━━ The data ━━

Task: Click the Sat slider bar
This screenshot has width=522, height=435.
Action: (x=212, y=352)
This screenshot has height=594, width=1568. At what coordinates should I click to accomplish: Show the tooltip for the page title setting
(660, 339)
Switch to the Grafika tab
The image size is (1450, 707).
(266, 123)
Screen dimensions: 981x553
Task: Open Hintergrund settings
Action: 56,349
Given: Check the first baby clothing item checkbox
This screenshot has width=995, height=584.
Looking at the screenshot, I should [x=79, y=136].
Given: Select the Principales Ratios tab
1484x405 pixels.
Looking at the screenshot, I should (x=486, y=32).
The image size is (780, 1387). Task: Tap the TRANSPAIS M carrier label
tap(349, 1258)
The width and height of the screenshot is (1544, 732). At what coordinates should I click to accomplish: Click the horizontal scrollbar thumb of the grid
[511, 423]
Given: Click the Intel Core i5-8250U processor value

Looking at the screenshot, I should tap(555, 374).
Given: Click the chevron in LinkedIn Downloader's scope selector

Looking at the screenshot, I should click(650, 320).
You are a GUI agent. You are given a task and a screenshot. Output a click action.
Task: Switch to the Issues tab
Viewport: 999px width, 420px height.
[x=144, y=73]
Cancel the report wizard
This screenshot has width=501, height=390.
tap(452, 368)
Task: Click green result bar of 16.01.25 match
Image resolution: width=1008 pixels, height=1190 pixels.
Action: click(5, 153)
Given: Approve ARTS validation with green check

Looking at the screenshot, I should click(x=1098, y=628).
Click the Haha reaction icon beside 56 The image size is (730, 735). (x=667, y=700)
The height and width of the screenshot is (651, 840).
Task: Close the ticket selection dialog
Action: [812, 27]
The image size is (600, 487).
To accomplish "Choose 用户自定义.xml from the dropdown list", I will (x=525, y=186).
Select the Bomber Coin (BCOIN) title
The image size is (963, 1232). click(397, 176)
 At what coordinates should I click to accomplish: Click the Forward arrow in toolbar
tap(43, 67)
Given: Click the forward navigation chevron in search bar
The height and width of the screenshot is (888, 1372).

━━━

The full set of entries should appear again, unchanged, line by line.

Task: Click the Sat slider bar
This screenshot has width=522, height=435.
Action: (x=212, y=352)
This screenshot has height=594, width=1568. At what coordinates should I click to accomplish: Show the tooltip for the page title setting
(660, 339)
Switch to the Grafika tab
The image size is (1450, 707).
(266, 123)
Screen dimensions: 981x553
Task: Open Hintergrund settings
Action: 56,349
Given: Check the first baby clothing item checkbox
This screenshot has width=995, height=584.
Looking at the screenshot, I should [x=79, y=136].
Given: Select the Principales Ratios tab
1484x405 pixels.
Looking at the screenshot, I should (x=486, y=32).
The image size is (780, 1387). Task: Tap the TRANSPAIS M carrier label
tap(349, 1258)
The width and height of the screenshot is (1544, 732). At what coordinates should I click to accomplish: Click the horizontal scrollbar thumb of the grid
[511, 423]
Given: Click the Intel Core i5-8250U processor value

Looking at the screenshot, I should tap(555, 374).
Given: Click the chevron in LinkedIn Downloader's scope selector

Looking at the screenshot, I should click(650, 320).
You are a GUI agent. You are given a task and a screenshot. Output a click action.
Task: Switch to the Issues tab
Viewport: 999px width, 420px height.
[x=144, y=73]
Cancel the report wizard
This screenshot has width=501, height=390.
tap(452, 368)
Task: Click green result bar of 16.01.25 match
Image resolution: width=1008 pixels, height=1190 pixels.
Action: click(5, 153)
Given: Approve ARTS validation with green check

Looking at the screenshot, I should click(x=1098, y=628).
Click the Haha reaction icon beside 56 The image size is (730, 735). (x=667, y=700)
The height and width of the screenshot is (651, 840).
Task: Close the ticket selection dialog
Action: [812, 27]
The image size is (600, 487).
To accomplish "Choose 用户自定义.xml from the dropdown list", I will (x=525, y=186).
Select the Bomber Coin (BCOIN) title
The image size is (963, 1232). click(397, 176)
 At what coordinates should I click to accomplish: Click the Forward arrow in toolbar
tap(43, 67)
Given: Click the forward navigation chevron in search bar
The height and width of the screenshot is (888, 1372).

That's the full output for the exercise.